When we at last heard your heartbeat for the first time, our odds of success went up to 90 percent. When we reached halfway through the pregnancy, we kicked our feet back. And why shouldn't we? Now, there was a 98 percent chance that you would be born alive and healthy. Our odds had never been better. However, our strange relationship with statistics wasn't over, yet.
Again, the blood came and your mother was in the hospital at 22 weeks of pregnancy. Not only did we fall into that perilous 2 percent, you were born in that ghastly gray zone between viability and futility: born as a micro-preemie. What is the likelihood of being born a micro-preemie? About 1 in a 1000.
Suddenly, a whole new world of numbers emerged that we'd never expected. On the surface, it appeared as though you had a 50/50 chance of survival. I didn't like those odds, so I determined that you weren't a median 24 weeker. You were a girl, after all, and that made you stronger. Back to the university library I went. Apparently, girls survived far, far better at your age group. 83 percent. But there had to be more factors that gave you better odds. Did all of our careful planning make a difference? And you were so active. Wasn't that a good sign?

▬▬▬▬▬▬▬▬▬▬

» Work order 1: Please quote the passage about pregnancy odds, starting with "When we at last" and going on through "1 in a 1000.".
» Work order 2: In the passage about pregnancy odds, what is the likelihood of being born a micro-preemie?
Work from the passage about pregnancy odds alone.

» Extracted information:
▬▬▬▬▬▬▬▬▬▬

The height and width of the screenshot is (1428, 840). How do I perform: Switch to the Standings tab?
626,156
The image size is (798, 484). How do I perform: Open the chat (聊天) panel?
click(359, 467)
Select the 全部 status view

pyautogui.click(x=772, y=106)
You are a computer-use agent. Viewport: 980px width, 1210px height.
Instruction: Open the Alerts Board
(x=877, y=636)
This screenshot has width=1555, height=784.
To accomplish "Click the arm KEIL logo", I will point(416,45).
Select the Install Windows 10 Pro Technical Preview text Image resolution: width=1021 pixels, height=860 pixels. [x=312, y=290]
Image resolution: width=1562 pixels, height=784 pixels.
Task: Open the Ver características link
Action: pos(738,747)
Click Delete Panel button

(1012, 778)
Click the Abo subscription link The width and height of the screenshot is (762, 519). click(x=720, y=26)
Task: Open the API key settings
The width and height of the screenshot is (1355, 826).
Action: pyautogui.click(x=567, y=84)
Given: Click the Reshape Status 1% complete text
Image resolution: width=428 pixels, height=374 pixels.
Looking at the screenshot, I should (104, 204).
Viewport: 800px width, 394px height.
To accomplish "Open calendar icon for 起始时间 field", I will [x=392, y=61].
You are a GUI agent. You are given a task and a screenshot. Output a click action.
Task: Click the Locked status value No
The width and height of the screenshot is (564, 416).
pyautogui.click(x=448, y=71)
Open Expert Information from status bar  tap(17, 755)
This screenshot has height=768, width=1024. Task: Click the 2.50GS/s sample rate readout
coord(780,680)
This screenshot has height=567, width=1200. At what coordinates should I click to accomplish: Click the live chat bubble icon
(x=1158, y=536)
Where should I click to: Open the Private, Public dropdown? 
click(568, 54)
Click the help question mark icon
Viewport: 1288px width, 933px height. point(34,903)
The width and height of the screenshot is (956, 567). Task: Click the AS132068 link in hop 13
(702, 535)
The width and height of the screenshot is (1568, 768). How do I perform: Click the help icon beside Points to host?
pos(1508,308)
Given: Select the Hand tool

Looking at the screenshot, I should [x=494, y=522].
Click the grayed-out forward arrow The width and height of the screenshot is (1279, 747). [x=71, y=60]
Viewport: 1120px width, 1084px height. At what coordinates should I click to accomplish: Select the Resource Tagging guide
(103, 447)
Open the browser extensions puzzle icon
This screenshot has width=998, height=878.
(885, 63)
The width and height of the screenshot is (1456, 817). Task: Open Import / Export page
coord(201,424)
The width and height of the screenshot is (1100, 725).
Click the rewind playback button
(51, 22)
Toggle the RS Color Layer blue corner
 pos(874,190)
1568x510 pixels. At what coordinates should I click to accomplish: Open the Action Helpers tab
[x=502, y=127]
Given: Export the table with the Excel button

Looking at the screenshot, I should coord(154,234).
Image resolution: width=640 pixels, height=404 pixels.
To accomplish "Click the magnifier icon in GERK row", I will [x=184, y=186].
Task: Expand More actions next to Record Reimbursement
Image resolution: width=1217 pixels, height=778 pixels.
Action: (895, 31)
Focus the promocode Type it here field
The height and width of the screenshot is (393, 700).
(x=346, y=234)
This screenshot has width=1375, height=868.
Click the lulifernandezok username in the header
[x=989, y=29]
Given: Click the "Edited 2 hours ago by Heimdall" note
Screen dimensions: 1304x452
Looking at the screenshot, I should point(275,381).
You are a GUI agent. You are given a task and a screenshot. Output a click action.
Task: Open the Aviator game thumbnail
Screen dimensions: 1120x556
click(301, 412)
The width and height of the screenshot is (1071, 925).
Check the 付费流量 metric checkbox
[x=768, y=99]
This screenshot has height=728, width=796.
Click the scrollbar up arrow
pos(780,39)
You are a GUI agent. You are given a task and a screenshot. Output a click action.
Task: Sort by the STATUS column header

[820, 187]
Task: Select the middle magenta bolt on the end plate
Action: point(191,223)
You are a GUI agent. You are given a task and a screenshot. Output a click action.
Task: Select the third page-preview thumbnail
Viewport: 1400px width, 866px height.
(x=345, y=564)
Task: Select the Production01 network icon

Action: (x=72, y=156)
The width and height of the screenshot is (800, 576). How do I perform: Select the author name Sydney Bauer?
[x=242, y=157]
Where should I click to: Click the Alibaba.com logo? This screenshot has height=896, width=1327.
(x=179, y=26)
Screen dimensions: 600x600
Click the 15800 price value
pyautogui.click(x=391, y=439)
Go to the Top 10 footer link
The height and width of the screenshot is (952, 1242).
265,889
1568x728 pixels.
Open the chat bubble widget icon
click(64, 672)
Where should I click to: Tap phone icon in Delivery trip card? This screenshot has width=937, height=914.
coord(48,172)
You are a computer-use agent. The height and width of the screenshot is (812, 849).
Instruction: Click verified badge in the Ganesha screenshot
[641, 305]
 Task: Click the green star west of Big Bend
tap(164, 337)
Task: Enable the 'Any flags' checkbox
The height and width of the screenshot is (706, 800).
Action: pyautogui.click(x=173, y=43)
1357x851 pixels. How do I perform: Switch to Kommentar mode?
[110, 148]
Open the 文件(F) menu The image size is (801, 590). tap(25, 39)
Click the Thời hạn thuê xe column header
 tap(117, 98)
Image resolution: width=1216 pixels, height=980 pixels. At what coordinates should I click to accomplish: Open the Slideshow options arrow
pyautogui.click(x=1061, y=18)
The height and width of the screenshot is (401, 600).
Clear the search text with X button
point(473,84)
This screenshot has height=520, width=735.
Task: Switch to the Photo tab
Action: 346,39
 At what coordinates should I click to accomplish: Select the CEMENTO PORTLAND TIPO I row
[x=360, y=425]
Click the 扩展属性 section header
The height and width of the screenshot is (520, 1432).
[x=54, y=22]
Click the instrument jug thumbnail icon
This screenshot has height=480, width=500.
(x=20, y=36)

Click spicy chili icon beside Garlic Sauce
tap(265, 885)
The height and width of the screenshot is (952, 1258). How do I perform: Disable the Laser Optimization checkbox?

▬▬▬▬▬▬▬▬▬▬

» Result 1:
When we at last heard your heartbeat for the first time, our odds of success went up to 90 percent. When we reached halfway through the pregnancy, we kicked our feet back. And why shouldn't we? Now, there was a 98 percent chance that you would be born alive and healthy. Our odds had never been better. However, our strange relationship with statistics wasn't over, yet.
Again, the blood came and your mother was in the hospital at 22 weeks of pregnancy. Not only did we fall into that perilous 2 percent, you were born in that ghastly gray zone between viability and futility: born as a micro-preemie. What is the likelihood of being born a micro-preemie? About 1 in a 1000.

» Result 2: About 1 in 1,000.